Entonces ahí nos dijimos “Este viejo tiene que estar en el Monumental contra Ñubel. No puede ser de otra forma. Tiene que estar”… Claro, dijimos, seguro que va a estar, si es fana de Central, canalla a muerte. Pero nos agarró como la duda viste? porque nosotros no era que lo veíamos todos los días al viejo, te digo más, desde que el Cabezón se había ido al norte a laburar, al viejo de él no lo habíamos vuelto a ver ni en la cancha, ni en la calle ni en ninguna parte. Además, el viejo ya estaba bastante veterano porque debía tener como ochenta pirulos por ese entonces. Bah, en realidad ochenta no, pero sus sesenta, sesenta y cinco años los tenía por debajo de las patas.

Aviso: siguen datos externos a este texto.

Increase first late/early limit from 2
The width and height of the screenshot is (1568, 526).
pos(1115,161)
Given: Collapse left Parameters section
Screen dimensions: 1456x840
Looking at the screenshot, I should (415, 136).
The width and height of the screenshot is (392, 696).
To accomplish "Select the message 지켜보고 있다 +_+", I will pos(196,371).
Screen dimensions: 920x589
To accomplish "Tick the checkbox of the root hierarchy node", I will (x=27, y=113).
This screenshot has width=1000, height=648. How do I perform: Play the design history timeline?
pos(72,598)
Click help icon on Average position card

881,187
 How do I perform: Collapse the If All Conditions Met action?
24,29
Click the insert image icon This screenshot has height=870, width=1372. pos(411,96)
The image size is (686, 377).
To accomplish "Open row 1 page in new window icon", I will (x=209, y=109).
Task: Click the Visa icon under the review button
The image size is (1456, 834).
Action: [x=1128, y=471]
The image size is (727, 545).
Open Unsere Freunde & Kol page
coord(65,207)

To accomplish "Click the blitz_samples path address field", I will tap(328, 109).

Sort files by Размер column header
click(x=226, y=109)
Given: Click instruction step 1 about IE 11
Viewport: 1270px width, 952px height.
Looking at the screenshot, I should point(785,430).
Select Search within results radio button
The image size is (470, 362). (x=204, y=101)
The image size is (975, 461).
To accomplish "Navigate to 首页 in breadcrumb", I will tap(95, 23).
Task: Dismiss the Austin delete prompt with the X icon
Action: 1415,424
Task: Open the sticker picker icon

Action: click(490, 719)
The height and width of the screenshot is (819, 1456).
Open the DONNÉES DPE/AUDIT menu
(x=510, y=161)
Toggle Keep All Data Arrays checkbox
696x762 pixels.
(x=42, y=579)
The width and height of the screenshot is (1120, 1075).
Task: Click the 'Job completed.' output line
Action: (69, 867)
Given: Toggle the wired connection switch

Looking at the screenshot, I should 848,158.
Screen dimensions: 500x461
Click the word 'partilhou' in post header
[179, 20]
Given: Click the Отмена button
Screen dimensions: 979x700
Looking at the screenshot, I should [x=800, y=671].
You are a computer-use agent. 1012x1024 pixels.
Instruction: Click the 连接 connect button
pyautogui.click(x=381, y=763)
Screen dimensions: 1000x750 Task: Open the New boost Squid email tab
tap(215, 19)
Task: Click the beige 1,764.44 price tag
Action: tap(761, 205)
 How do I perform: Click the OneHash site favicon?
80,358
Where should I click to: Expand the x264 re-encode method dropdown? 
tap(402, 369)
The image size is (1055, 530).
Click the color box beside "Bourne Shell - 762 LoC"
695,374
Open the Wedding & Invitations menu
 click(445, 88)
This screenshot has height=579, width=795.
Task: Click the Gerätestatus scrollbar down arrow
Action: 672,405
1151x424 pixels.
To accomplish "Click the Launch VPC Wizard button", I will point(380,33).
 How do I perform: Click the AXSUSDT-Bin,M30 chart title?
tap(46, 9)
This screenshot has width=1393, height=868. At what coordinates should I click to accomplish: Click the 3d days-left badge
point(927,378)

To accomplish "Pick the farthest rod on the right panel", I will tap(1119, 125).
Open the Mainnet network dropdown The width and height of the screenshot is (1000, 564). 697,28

Entonces, con el Valija, el Colorado y el Miguelito decimos “vamos a la casa del viejo a asegurarnos que va y si no va lo llevamos atado”. Porque también podía ser que el viejo no fuera porque no tuviera guita, qué sé yo. Nosotros ya habíamos pensado en hacer una rifa a beneficio, una kermesse, cualquier cosa. El viejo tenía que ir, era una bandera, un cheque al portador.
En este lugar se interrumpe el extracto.